Saved entries:
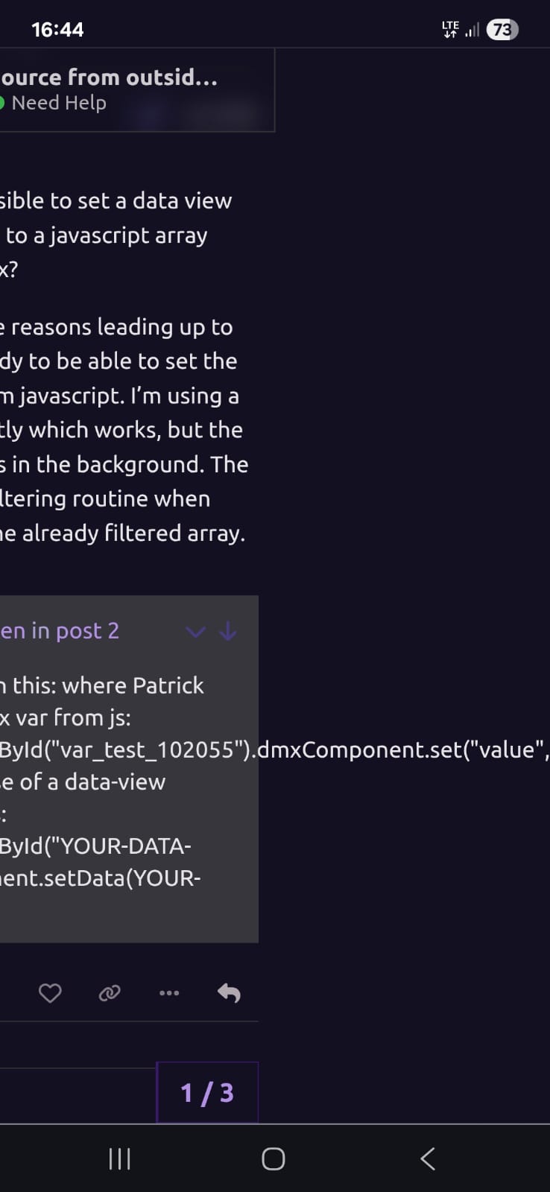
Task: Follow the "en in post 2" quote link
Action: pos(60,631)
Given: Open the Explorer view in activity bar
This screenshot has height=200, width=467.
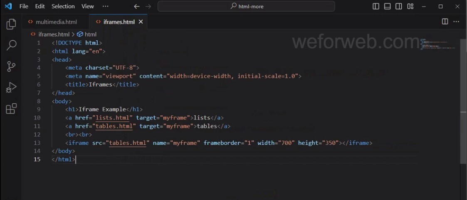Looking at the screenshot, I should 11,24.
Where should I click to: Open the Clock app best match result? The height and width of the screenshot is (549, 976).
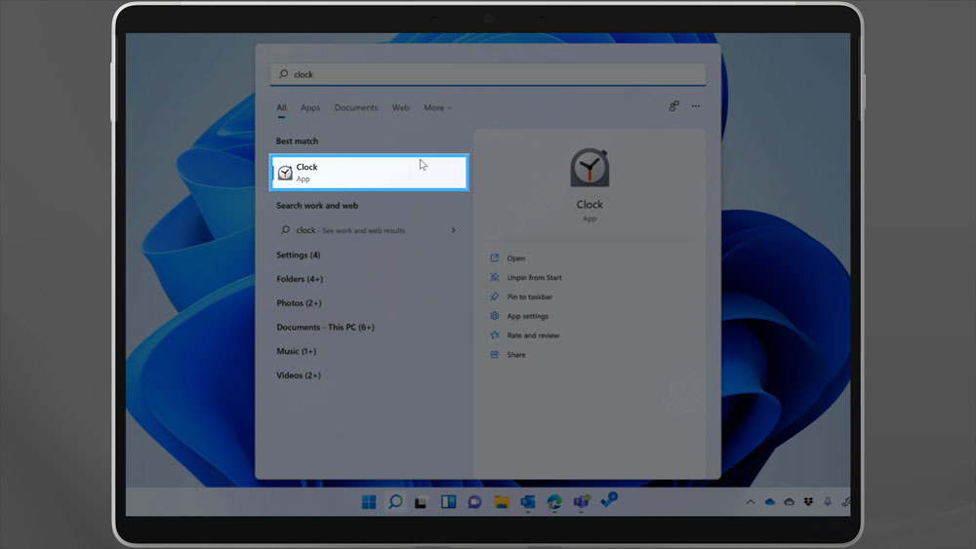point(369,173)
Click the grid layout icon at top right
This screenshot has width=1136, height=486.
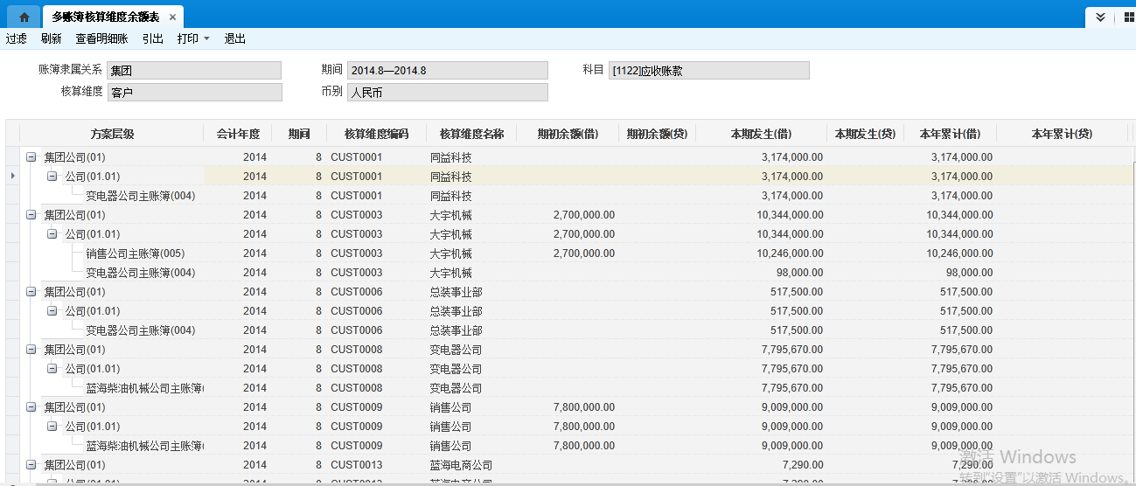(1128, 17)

...

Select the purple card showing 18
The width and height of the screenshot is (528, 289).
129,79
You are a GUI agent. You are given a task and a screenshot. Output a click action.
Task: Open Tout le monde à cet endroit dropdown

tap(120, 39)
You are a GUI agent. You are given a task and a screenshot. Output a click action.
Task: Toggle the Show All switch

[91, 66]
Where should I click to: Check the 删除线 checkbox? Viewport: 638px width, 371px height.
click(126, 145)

What to work on>
Return exactly the lines above, from the one with "Given: Open the Explorer view in activity bar" up to and including the one with "Click the grid layout icon at top right", and include no pictures.

Task response>
Given: Open the Explorer view in activity bar
This screenshot has height=200, width=467.
Looking at the screenshot, I should 11,24.
Where should I click to: Open the Clock app best match result? The height and width of the screenshot is (549, 976).
point(369,173)
Click the grid layout icon at top right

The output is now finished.